Danny Danon at the United Nations on Tuesday. Photo: Stephanie Keith/Getty Images

“Israel will respond,” Danon told reporters. “Our response will be decisive, and yes, it will be painful, but unlike Iran, we will act in full accordance with international law.”

He later added that it was worse than the Iranians “could have ever imagined.”

U.S. envoy Linda Thomas-Greenfield called on the Security Council to impose “severe consequences” for Tuesday’s attack against Iran’s Islamic Revolutionary Guard Corps.

“The Iranian regime will be held accountable for its actions,” Thomas-Greenfield said. “And we strongly warn against Iran – or its proxies – taking action against the United States or taking further action against Israel.”

The unfolding crisis comes at a difficult time for Joe Biden, less than five weeks before an election in which he hopes to hand control of the White House to his Vice President Kamala Harris.

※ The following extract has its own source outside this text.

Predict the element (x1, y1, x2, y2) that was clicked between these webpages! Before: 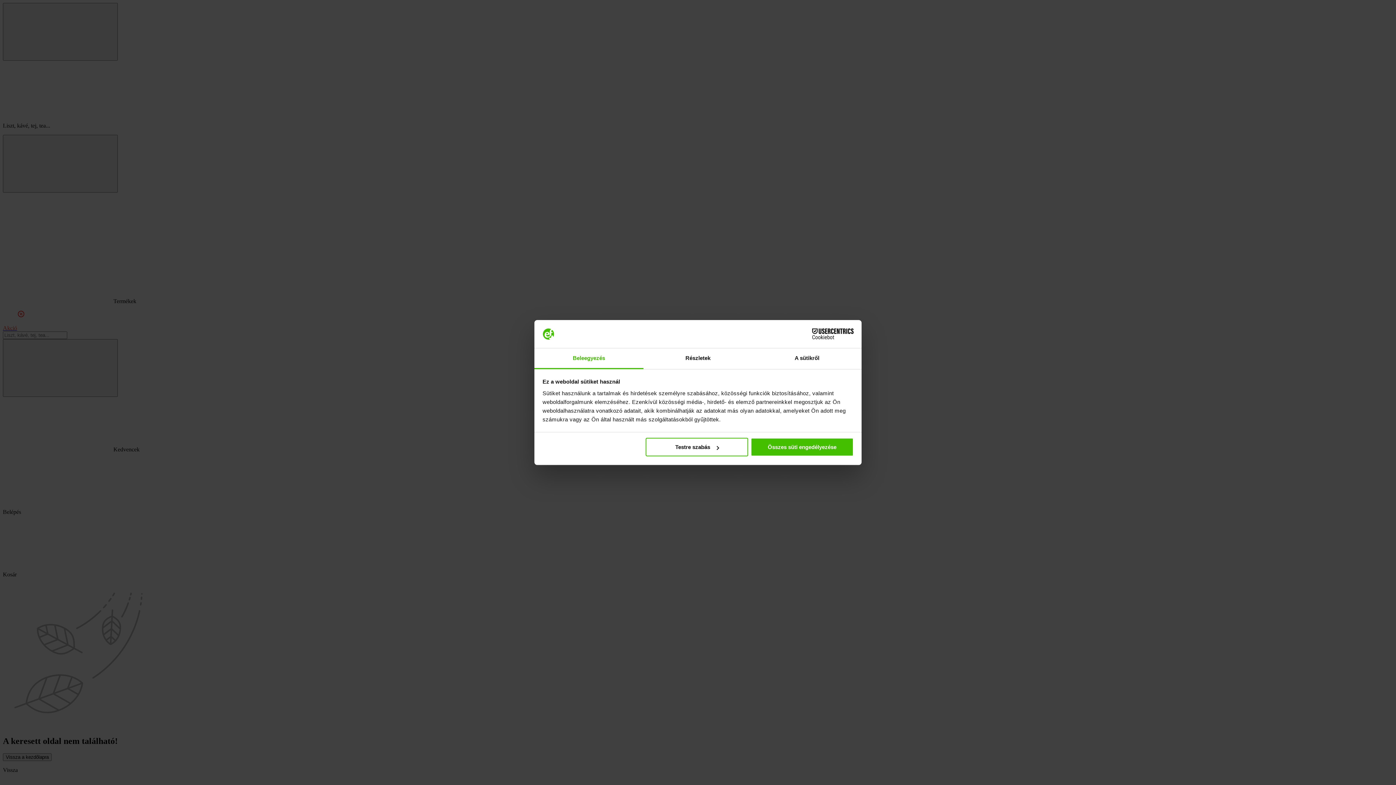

While he shows strong support for Israel, he tries to prevent the US from becoming directly involved in a conflict with Iran. He is aware that Israel sees the Iranian nuclear program as a potential existential threat, but cannot do any significant damage to it militarily alone.

“It is a widespread assumption that Netanyahu has insisted throughout his years in power that the United States should be brought into direct military confrontation with Iran, and that this now appears closer to fruition than ever before,” said Daniel Levy , the president of Iran said the US/Middle East Project Policy Institute.

Ali Vaez, director of the Iran Project at the International Crisis Group, said: “I think Israel’s impressive achievements in both the military and intelligence domains in recent weeks have attracted some in the Biden administration who had previously urged caution “To consider options to go for the jugular now and further weaken Iran and its allies in the region or possibly even target Iran’s nuclear program.”

Vaez warned: “Whether the US is involved or not, such an attack would certainly be the final straw in Iran’s political decision to develop the ultimate deterrent.”